At Mass we remember by engaging in anamnesis: a kind of saving memory that makes what we recall sacramentally present now. St John Paul pointed out that ‘Through his daily repetition in persona Christi of the words of the memorial, the priest is invited to develop a spirituality of remembrance’K the priest is called to be, within the community entrusted to him, the man who faithfully remembers the entire mystery of Christ’. And so I’d say each of you: be a man who remembers, who recalls his faith, studies it, deepens it, treasures it, so you have something to remember and to share. It’s in that context that God’s providential plan for you may emerge and clarify itself.

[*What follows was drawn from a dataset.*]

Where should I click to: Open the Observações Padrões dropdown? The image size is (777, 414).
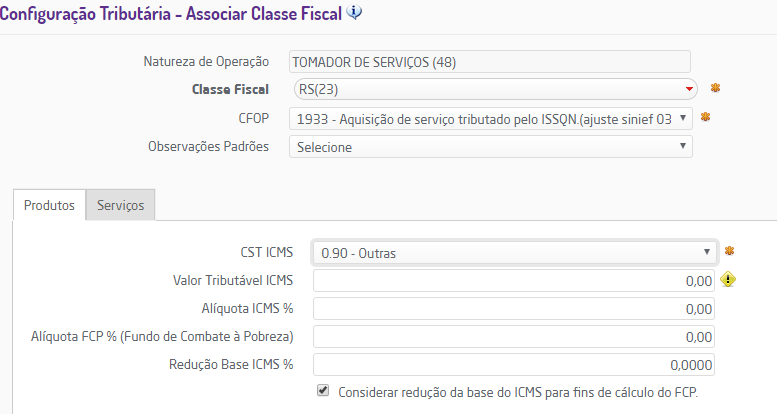tap(490, 147)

‘Mysterium fidei!’ Let us proclaim the mystery of faith. Pope John Paul said that ‘Every time he proclaims these words after consecrating the bread and wine, the priest expresses his ever-renewed amazement at the extraordinary miracle worked at his hands.’ This is a miracle which only eyes of faith can perceive, but which awes, astonishes, shakes us. The greatest thing you can do in this life is to be close to God and man and bring them closer to each other. In so doing a priest brings heaven to earth, divine nature to human nature, ordinary created bread and wine to the Creator’s Body and Blood. That’s the literally AWESOME possibility God might be calling you to!

Conclusion

On the Sea of Galilee Jesus tells His disciples not to fear. Why not? Because he is with them. Why really not? Because He who is with them is He who is ‘V God. Whatever your fears and hopes for the future, know that God is calling you now to be someone awesome for Him and if it is Him calling you, whatever it ios that He is calling you to, you need not be afraid.